In keeping with these trends, I think that my blog has become less overtly personal and more of a window into my professional world (although to the chagrin of my wife, I refuse to put up firm barriers between my professional self and my essential self. I am what I do.) As Matt points out, "blogging is about writing well or at least learning to write better". Since my career depends in large part on my ability to write, this blog has become increasingly an extension of the professionalized aspects of myself. I am fairly sure that my writing has improved some because of my blogging habit. Even if I don't write better, I certainly write quicker which leaves more time for revision.
During my time managing Teaching Thursday, I've found that the most common response from my colleagues to my invitation to blog is that they do not feel confident writing quickly for a public audience. I usually press that this as much like a conversation as an academic paper. It's a lunchtime chat among scholars or the informed discussion of conference participants after the panel has concluded. By attempting to start this kind of conversation, blogging represents an attempt to extend and influence the center. I know that I have a romantic idea of the center as the place where real ideas are exchanged daily because the community of like-minded (or at least similarly minded individuals) has reached a certain critical mass.

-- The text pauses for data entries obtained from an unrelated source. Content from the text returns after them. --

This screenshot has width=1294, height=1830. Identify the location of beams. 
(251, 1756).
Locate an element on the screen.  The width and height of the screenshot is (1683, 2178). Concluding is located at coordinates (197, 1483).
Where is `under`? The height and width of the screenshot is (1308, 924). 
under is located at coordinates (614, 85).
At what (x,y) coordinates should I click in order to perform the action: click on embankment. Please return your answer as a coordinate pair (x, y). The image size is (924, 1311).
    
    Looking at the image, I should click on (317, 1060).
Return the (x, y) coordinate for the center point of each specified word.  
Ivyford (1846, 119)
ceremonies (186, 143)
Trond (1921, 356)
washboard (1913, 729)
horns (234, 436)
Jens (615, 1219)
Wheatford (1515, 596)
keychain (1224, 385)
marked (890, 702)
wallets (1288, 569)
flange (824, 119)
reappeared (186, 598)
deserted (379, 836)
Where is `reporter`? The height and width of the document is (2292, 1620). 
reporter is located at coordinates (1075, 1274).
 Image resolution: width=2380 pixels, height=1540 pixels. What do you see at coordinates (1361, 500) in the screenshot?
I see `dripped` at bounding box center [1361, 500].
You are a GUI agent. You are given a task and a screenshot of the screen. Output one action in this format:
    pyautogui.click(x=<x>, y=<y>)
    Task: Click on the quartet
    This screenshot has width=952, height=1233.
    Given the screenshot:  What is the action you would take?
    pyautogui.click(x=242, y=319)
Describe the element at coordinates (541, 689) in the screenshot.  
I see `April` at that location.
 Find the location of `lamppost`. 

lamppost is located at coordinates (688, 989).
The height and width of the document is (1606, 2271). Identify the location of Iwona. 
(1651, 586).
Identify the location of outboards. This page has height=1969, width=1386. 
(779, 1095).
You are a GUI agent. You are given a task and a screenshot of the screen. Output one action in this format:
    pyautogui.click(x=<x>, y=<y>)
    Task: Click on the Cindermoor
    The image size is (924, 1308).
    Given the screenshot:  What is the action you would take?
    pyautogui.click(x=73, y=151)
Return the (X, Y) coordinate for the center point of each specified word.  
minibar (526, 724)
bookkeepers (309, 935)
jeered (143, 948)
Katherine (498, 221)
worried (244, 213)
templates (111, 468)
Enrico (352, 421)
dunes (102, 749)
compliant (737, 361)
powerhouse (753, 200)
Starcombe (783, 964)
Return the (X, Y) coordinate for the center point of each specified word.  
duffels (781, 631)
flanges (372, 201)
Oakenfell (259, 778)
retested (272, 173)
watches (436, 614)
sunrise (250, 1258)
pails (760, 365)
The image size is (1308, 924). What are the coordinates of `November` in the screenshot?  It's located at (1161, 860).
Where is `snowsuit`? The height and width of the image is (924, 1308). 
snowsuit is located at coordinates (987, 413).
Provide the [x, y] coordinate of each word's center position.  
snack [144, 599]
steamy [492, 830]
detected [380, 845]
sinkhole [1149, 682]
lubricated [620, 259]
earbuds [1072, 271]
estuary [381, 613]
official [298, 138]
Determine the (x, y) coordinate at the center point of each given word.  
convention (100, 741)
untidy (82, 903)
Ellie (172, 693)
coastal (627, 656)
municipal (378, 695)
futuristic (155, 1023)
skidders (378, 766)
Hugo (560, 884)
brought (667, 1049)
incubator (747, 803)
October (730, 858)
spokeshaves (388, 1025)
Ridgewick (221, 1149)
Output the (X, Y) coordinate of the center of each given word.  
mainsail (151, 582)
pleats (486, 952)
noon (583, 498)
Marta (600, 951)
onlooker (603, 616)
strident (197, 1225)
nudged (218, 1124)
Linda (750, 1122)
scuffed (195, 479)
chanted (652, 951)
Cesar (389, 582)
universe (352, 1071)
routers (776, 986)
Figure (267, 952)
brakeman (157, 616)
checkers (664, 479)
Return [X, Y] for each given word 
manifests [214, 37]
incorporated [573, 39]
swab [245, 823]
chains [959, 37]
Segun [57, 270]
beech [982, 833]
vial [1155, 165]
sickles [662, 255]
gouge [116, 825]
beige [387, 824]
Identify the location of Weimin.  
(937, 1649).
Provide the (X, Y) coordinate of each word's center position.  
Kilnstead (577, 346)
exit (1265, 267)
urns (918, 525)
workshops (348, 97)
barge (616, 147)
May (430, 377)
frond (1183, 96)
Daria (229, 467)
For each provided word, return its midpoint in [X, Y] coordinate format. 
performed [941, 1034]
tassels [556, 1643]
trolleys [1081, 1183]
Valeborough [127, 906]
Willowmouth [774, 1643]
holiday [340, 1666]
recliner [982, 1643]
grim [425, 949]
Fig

This exchange of ideas makes the center a place of soft power. The circulation of ideas and network of professional collegial relationships gives the center an undeniable influence over academic disciplines and academia in general. This is not to suggest that the center has a kind of real or hard power influence. I think, all cynicism aside, that the practices of anonymous peer review mitigates any real control over the most obvious manifestations of the academic discourse. It's all about the soft power that the center exerts. To put this in perspective: I am the only trained, historian of the ancient Mediterranean in the state of North Dakota.
My goal with this blog is not to necessary infiltrate the center, but to exert a gentle influence, to broaden it gently by attempting to engage it from afar. This hope represents my feeling of geographic isolation out here at the edge of the known world in North Dakota as well as my professional sense of isolation as a teaching professor at a school that hardly ranks among the elite research universities. My blog represents an antidote to my own marginal position in the field, and any modest success allows me to at least imagine that the margins of the field and the profession can exert an influence on the center. Nothing brings we more pleasure than to present my ongoing research and speculative musing. By putting ideas, half-baked or otherwise, out into circulation, I hope that I stimulate other people to think along similar lines or to see productive opportunities that I may have overlooked.
Finally, it is the discipline of blogging that I have grown to cherish more than anything. The idea of writing each day -- even for just a half an hour -- in energizing. The requirement of finding enough time to think up something to write pushes me to find at least a moment to think (perhaps carefully) about something each day.